### Task inputs
--- Begin ---
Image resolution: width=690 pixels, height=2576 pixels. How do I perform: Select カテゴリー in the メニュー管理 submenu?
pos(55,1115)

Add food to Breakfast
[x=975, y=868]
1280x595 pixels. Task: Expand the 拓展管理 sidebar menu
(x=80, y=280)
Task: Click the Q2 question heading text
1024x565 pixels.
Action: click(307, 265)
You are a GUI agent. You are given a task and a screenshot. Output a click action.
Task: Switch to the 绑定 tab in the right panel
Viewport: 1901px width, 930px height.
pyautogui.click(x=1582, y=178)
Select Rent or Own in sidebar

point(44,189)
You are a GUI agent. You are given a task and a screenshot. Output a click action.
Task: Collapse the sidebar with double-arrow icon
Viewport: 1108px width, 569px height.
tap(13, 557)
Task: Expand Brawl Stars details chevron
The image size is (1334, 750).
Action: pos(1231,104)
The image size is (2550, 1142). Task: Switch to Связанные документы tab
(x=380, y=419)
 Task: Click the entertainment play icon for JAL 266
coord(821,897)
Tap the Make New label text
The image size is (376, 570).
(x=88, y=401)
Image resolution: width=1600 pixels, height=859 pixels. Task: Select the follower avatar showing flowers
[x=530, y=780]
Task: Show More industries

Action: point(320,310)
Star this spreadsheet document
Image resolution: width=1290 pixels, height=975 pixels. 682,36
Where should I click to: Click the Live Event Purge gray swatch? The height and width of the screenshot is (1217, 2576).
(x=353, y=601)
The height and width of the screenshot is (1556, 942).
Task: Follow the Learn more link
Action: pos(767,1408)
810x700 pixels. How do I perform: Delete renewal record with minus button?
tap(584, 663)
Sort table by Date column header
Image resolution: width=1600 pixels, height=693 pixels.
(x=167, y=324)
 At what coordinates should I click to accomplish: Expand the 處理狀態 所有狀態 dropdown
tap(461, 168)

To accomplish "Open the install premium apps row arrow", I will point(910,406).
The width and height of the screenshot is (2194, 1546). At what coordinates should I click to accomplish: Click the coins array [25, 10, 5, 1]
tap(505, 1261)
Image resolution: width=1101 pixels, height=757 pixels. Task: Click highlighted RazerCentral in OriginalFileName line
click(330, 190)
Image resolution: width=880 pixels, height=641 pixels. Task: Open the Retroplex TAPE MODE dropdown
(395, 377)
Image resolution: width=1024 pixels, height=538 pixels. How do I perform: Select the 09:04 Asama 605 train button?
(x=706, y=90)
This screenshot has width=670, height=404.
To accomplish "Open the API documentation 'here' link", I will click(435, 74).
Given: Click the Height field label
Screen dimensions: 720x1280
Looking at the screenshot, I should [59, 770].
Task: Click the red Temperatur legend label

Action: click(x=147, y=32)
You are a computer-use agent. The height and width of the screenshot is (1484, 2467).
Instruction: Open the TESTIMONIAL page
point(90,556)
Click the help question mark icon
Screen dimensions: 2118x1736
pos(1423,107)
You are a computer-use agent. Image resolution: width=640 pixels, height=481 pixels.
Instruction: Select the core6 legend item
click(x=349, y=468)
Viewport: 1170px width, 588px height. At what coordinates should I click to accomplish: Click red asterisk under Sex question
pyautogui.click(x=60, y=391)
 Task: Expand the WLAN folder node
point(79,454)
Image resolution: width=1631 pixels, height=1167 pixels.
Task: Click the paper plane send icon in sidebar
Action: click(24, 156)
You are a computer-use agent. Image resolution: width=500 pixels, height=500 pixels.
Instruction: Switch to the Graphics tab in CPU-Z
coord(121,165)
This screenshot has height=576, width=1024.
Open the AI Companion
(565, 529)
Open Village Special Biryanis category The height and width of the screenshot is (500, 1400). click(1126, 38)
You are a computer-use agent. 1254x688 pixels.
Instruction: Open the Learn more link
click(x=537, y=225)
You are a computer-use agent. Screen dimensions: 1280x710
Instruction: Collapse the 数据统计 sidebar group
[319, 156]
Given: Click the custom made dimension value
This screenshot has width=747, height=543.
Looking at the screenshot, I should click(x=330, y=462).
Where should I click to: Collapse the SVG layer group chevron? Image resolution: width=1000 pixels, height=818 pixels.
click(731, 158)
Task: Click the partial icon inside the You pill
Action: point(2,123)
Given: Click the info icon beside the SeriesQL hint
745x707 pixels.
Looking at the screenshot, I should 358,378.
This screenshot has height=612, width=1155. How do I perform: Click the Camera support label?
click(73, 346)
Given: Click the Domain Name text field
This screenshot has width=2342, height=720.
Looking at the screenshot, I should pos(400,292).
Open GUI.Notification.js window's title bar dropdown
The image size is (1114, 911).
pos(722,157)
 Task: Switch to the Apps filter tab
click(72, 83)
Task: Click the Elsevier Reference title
--- End ---
### Task goal
Scale the data starting at the line that has "Sort table by Date column header" and ending after the line that has "will click(435, 74).". Rewrite only those lines in full, requests included, multiplying each coordinate in the answers by 0.9 and rounding to whole numbers, with halves rounded up.

### Worked solution
Sort table by Date column header
Image resolution: width=1600 pixels, height=693 pixels.
(x=150, y=292)
 At what coordinates should I click to accomplish: Expand the 處理狀態 所有狀態 dropdown
tap(415, 151)

To accomplish "Open the install premium apps row arrow", I will point(819,365).
The width and height of the screenshot is (2194, 1546). At what coordinates should I click to accomplish: Click the coins array [25, 10, 5, 1]
tap(455, 1135)
Image resolution: width=1101 pixels, height=757 pixels. Task: Click highlighted RazerCentral in OriginalFileName line
click(297, 171)
Image resolution: width=880 pixels, height=641 pixels. Task: Open the Retroplex TAPE MODE dropdown
(356, 339)
Image resolution: width=1024 pixels, height=538 pixels. How do I perform: Select the 09:04 Asama 605 train button?
(x=635, y=81)
This screenshot has width=670, height=404.
To accomplish "Open the API documentation 'here' link", I will click(392, 67).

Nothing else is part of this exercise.